◆ GIVEN EXERCISE ◆
Reproduce everything in the records below from the line containing "Toggle the light/dark" down to the line containing "coord(219,178)", including both of those lines.

◆ ITEMS ◆
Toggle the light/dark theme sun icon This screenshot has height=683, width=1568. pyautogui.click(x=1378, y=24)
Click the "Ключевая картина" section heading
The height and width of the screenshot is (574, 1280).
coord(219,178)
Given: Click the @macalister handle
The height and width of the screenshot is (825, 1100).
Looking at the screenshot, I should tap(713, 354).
---
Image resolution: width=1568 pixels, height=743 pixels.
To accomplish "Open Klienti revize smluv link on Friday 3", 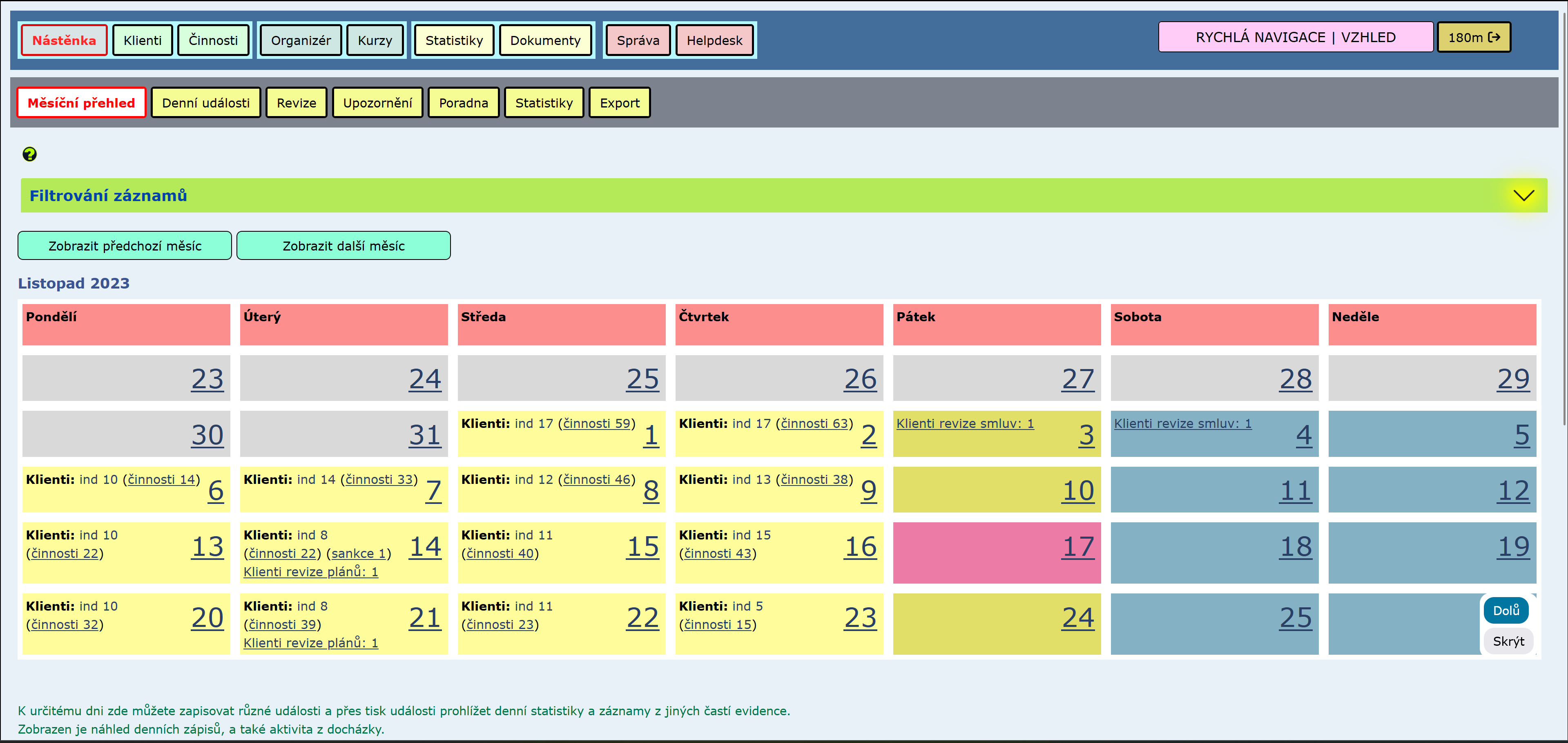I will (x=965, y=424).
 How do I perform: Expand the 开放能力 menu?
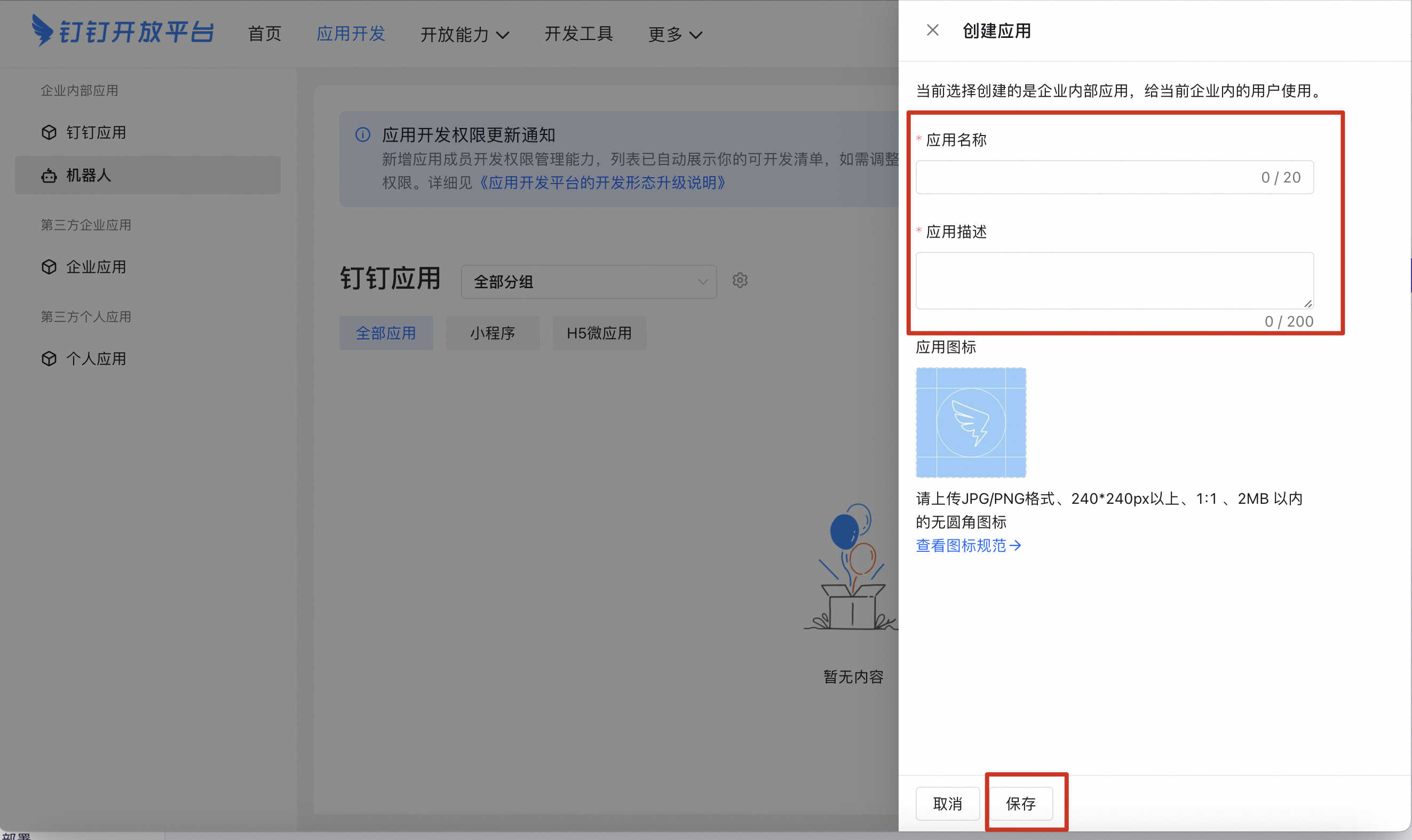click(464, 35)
* * *
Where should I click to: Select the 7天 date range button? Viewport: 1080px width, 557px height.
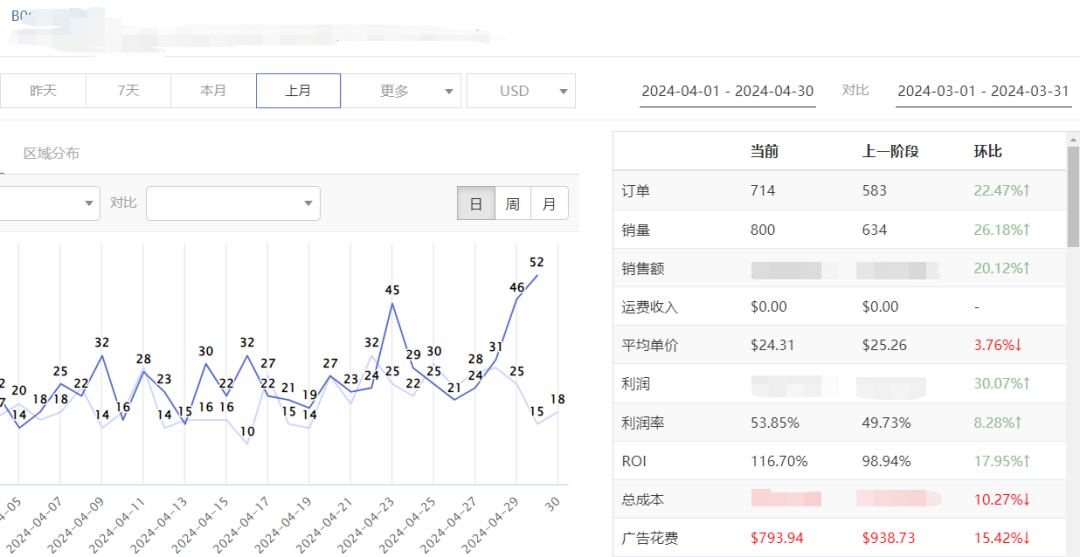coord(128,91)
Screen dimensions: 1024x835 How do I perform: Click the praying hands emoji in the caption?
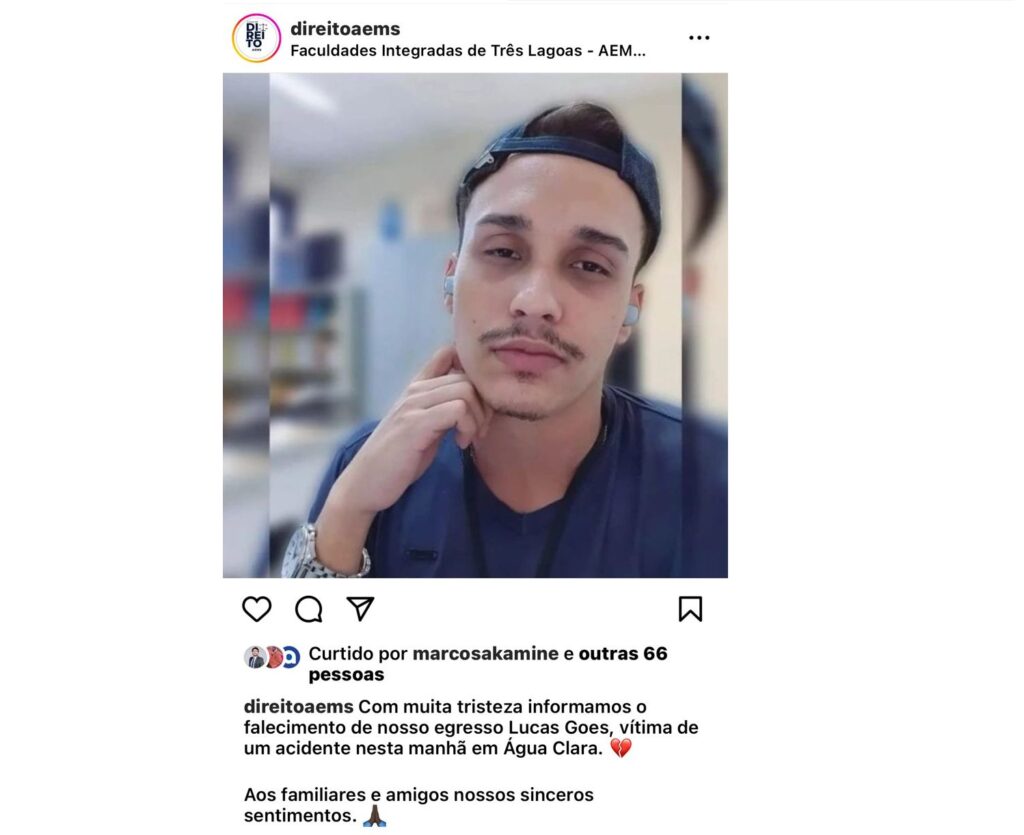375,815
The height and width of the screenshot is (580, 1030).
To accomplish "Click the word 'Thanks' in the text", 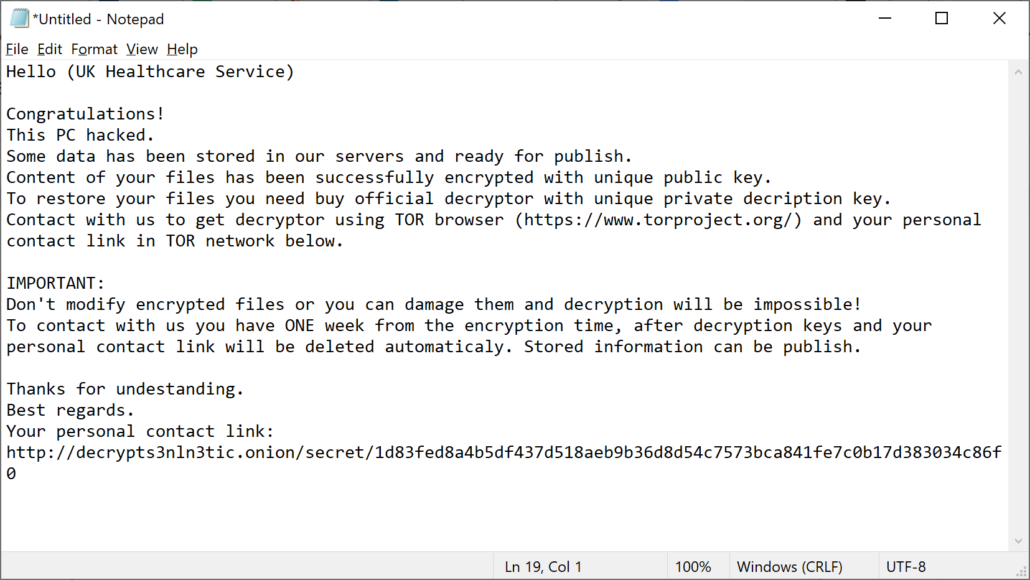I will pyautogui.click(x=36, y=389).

◆ SOLUTION FOR THIS TASK ◆
Toggle the light/dark theme sun icon This screenshot has height=683, width=1568. pyautogui.click(x=1378, y=24)
Click the "Ключевая картина" section heading
The height and width of the screenshot is (574, 1280).
coord(219,178)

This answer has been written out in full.